Nos dicen que les odiamos. Afirman que querer emanciparse de un Estado monárquico, sin separación de poderes y gobernado por élites extractivas, es lo mismo que odiar a su pueblo. Mienten e ignoran su pasado. Porque nadie ha odiado España como su propio Estado. La manera en la que ha tratado a sus intelectuales y artistas es buena prueba de ello.
Goya, el pintor que mejor ha retratado la tragedia de su modernidad, murió exiliado en Francia. Buñuel, uno de los mejores directores de cine del siglo XX, lo hizo en México. Federico García Lorca yace en una cuneta, sin que nadie se haya molestado en desenterrar lo que Miguel Hernández habría llamado «su noble calavera». También él, último rayo de esperanza en llegar a la explosión cultural de la Generación de los 27, murió represaliado por su país, en una mísera cárcel de enfermedad y cebolla. Cernuda, el poeta del amor trascendente que cantó a la vida sin muros, murió en México, como Buñuel. Su compañero Pedro Salinas lo hizo en Boston, sin que su país le reconociera la voz a él debida.
A Galdós, el escritor más leído de su tiempo, la Iglesia jamás le perdonó su anticlericalismo. Hasta en tres ocasiones se hizo campaña desde España para que no recibiera el Premio Nobel, a pesar de que se le considera el mejor novelista español desde Cervantes. Fray Luis de León y Unamuno comenzaron sus clases tras la cárcel y el exilio con un «como decíamos ayer…». Antes de morir, Antonio Machado recordó en Francia sus días azules, su sol de la infancia. José Bergamín se desterró a Euskal Herria, como Eva Forest, como Alfonso Sastre, «por no darle a mis huesos tierra española».
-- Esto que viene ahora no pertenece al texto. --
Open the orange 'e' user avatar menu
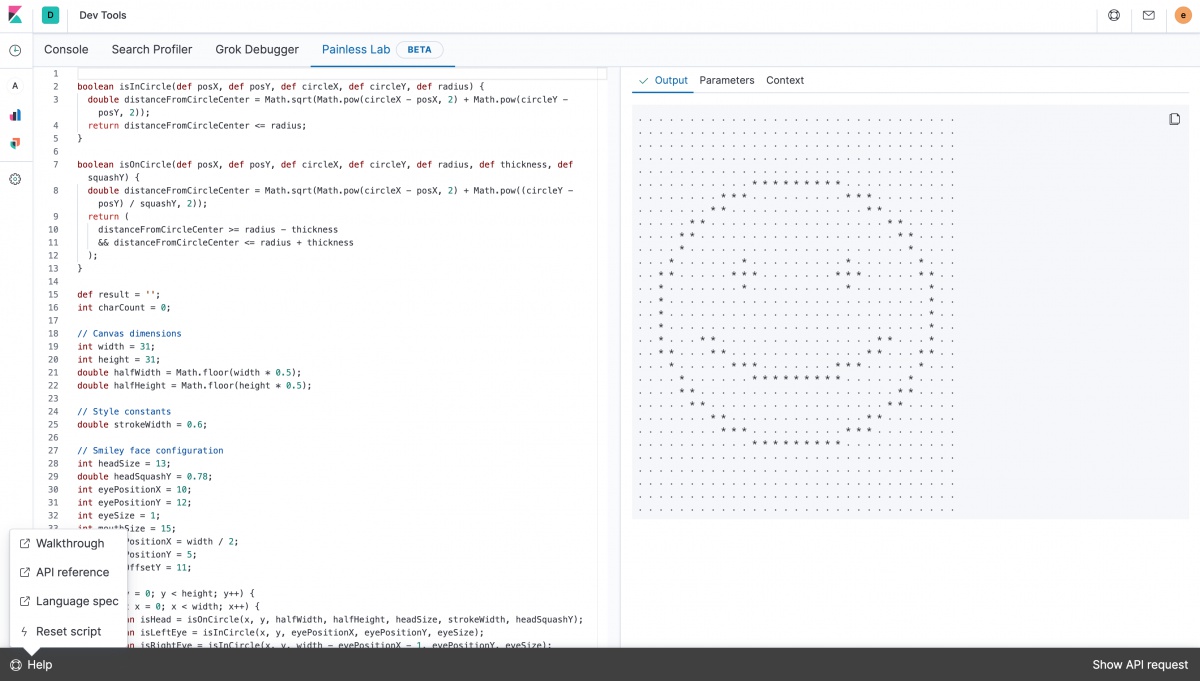This screenshot has height=681, width=1200. (x=1183, y=15)
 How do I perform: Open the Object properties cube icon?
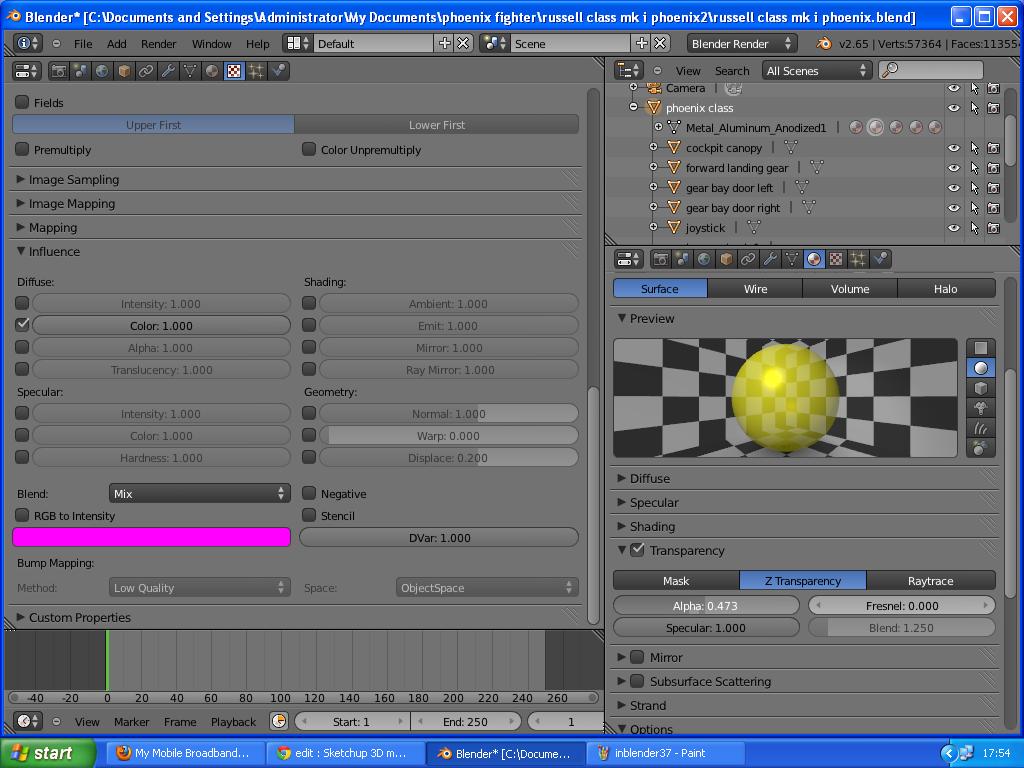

Cuando luchamos por otro Estado, el pueblo español, al que amamos como a todos los pueblos, no debería acusarnos de odiar España sino odiarla con nosotros, por haber aplastado siempre su posibilidad más democrática y más justa. Solo así podría honrar el nombre de todos los poetas muertos, la memoria de esos capitanes de su alma que desterró al exilio y todas las posibilidades históricas que mandó fusilar.